» What is needed
Set down, exactly as written, the lines from the line holding "Viewport: 1005px width, 565px height." to the end of the data, inclusive, skipping any pictures.

Collected data:
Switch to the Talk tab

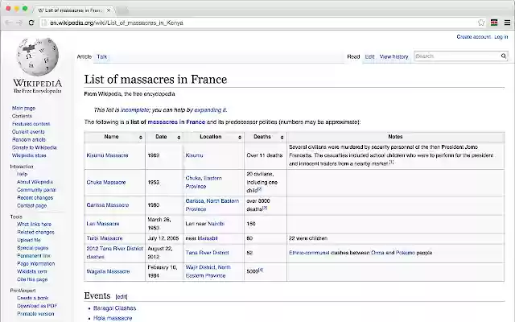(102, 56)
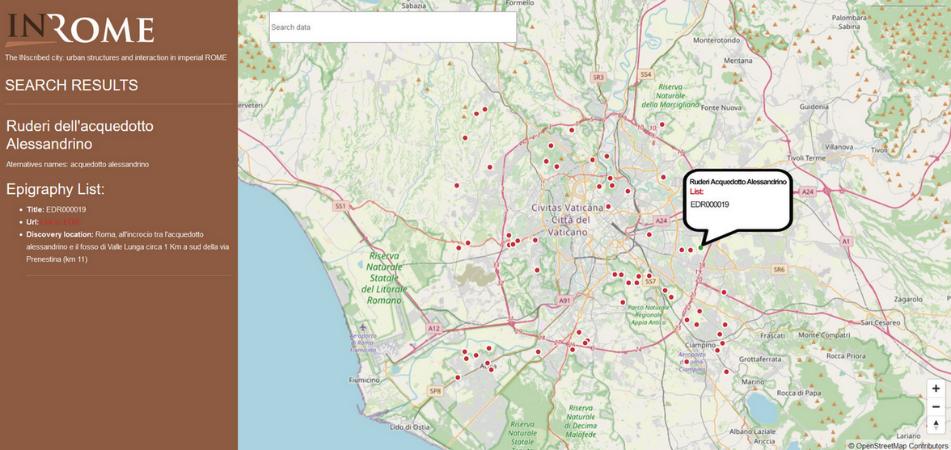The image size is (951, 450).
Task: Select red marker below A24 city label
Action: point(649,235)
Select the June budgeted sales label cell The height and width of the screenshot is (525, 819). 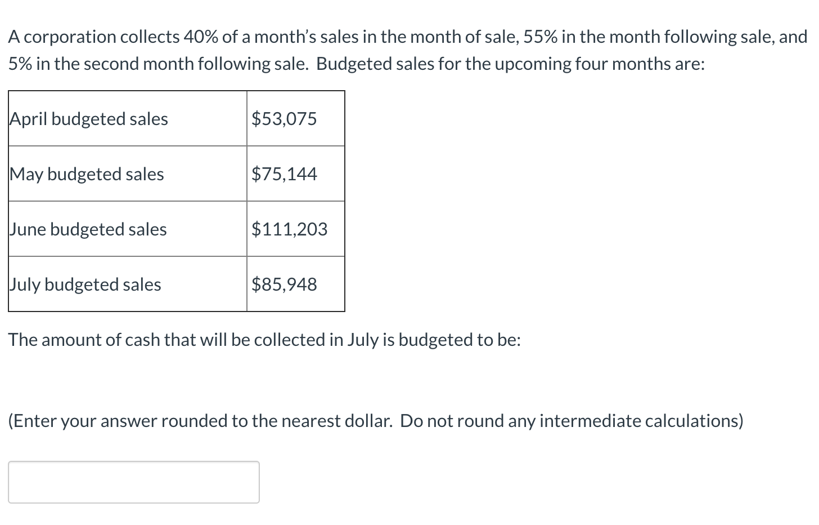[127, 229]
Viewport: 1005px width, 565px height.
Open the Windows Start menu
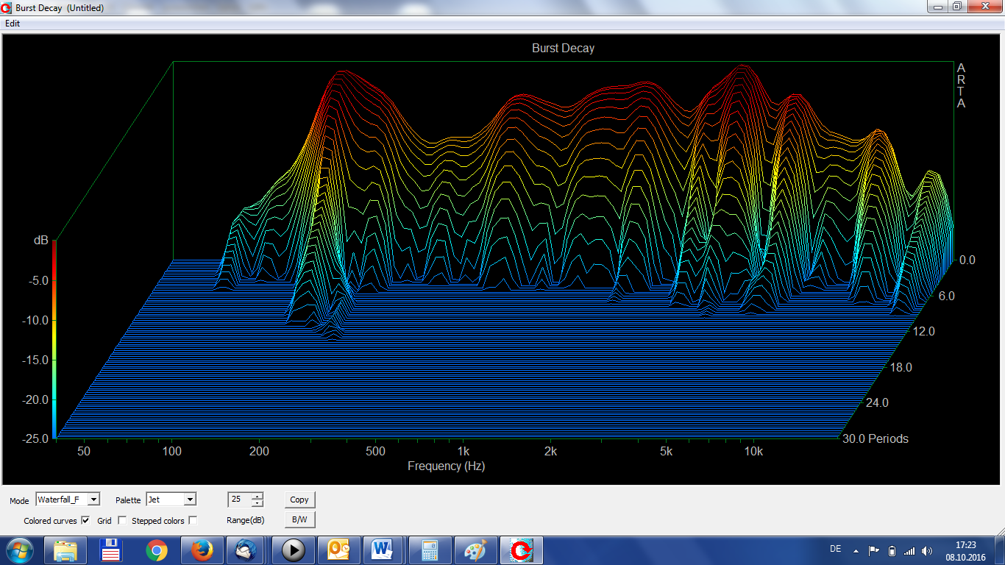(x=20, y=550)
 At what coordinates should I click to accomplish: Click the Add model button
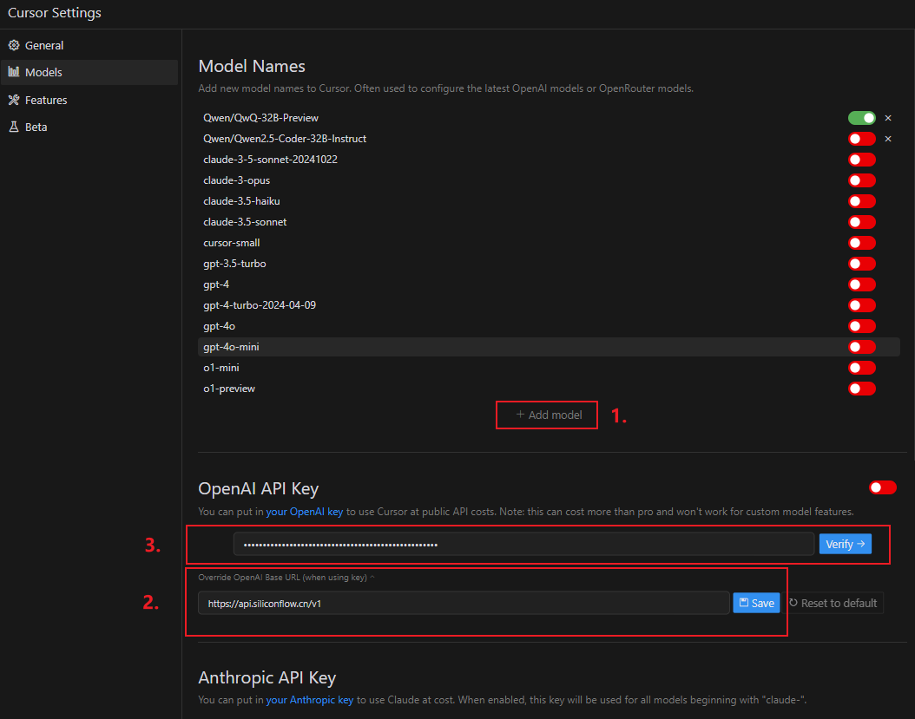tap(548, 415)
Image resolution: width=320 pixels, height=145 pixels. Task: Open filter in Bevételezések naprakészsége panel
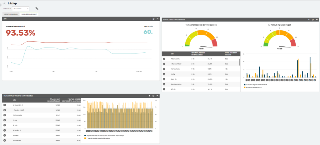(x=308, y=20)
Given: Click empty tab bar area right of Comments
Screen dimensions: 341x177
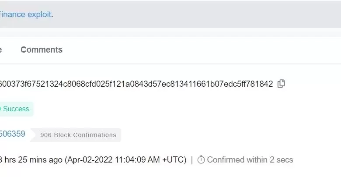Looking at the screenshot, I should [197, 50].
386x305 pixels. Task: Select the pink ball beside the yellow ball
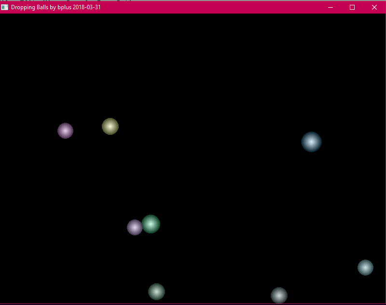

» Output of the task
Viewport: 1005px width, 565px height.
Open the Windows Start menu
(x=20, y=550)
 At what coordinates should I click to accomplish: Click the Add model button
tap(548, 415)
Image resolution: width=320 pixels, height=145 pixels. Task: Open filter in Bevételezések naprakészsége panel
(x=308, y=20)
Given: Click empty tab bar area right of Comments
Screen dimensions: 341x177
Looking at the screenshot, I should [197, 50].
386x305 pixels. Task: Select the pink ball beside the yellow ball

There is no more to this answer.